Nouvelle séquelle de l'affaire Carlos Ghosn, l'ex-PDG de Renault emporté par un scandale de malversations au Japon: le conseil d'administration du constructeur automobile français a écarté vendredi son dauphin Thierry Bolloré, en le démettant de sa fonction de directeur général.
A l'issue d'une réunion exceptionnelle, "le conseil d'administration a décidé de mettre un terme aux mandats de Directeur général de Renault SA" de Thierry Bolloré "avec effet immédiat", a indiqué le groupe au losange dans un communiqué.
Le conseil a désigné Clotilde Delbos, l'actuelle directrice financière du constructeur, directrice générale pour interim.
Le Quimpérois Thierry Bolloré, 56 ans, cousin de l'homme d'affaire Vincent Bolloré, occupait le poste de directeur général depuis le 24 janvier 2019. "Il était présent à la réunion et s'est exprimé. On lui a reproché des problèmes de management et de performance", a expliqué à l'AFP une source proche du dossier.
Tourner la page de l'ère Ghosn
C'est pour le constructeur une façon de tourner la page de l'ère Carlos Ghosn, son ancien PDG déchu, qui attend son procès au Japon où il a été mis en examenet assigné à résidence pour de multiples malversations présumées. M. Ghosn avait fait de Thierry Bolloré son successeur présomptif. Le sort du directeur général paraissait déjà tranché: "Soit il démissionne, soit il est révoqué", avait affirmé jeudi à l'AFP une source proche du dossier.
Dans un entretien publié jeudi soir par Les Échos, M. Bolloré avait dénoncé "un coup de force inquiétant", estimant qu'on lui reprochait "peut-être" sa nomination comme directeur-général adjoint début 2018 "sur proposition de Carlos Ghosn".
Ce départ intervient alors qu'un renouvellement du management de Nissan, dont Renault détient 43%, a été décidé pour écarter les principaux dirigeants de l'ère Ghosn: un nouveau directeur général, Makoto Uchida, a été nommé mardi. Depuis l'éclatement de l'affaire Ghosn, les relations entre le management français et japonais étaient exécrables, menaçant la survie de l'alliance Renault-Nissan-Mitsubishi, devenue l'an dernier le premier constructeur automobile mondial en nombre de voitures vendues.
Lors de sa nomination en janvier comme président du groupe, Jean-Dominique Senard avait accepté de travailler avec Thierry Bolloré, confirmé imultanément à la direction exécutive.

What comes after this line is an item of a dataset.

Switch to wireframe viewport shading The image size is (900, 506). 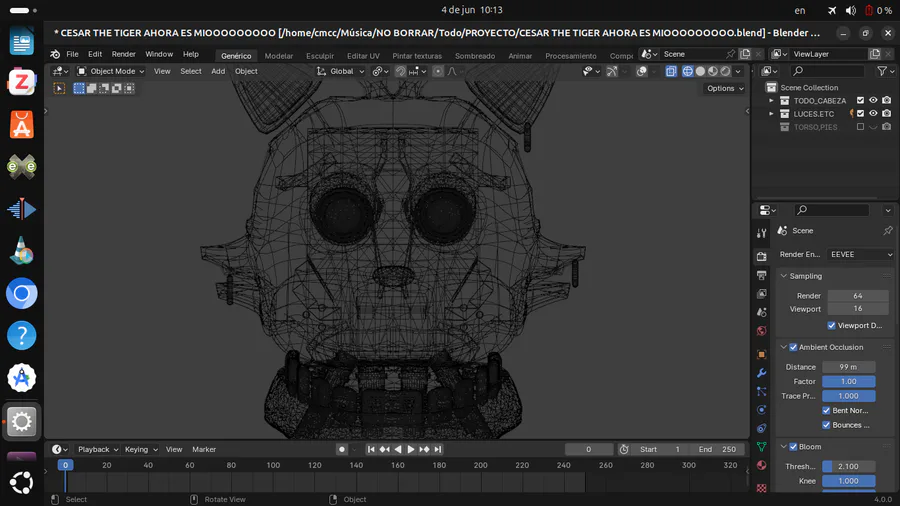(x=687, y=71)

Si plusieurs sources familières du dossier assurent que la décision de se séparer de M. Bolloré était celle de M. Senard seul, une autre source proche faisait au contraire état de pressions venant de toutes parts, "non seulement l'État, mais aussi les salariés, les managers de Renault, les partenaires japonais".
Ancien cadre de l'équipementier automobile français Faurecia, M. Bolloré, âgé de 56 ans, avait rejoint Renault en 2012, où il a gravi tous les échelons jusqu'à assurer l'intérim à la direction du groupe après l'arrestation de M. Ghosn en novembre 2018.
Les investisseurs ont salué l'éviction de M. Bolloré: le cours de l'action Renault décollait de 4,27% à 52,97 euros à 12H20 à la bourse de Paris, dans un marché en hausse de 1,25%.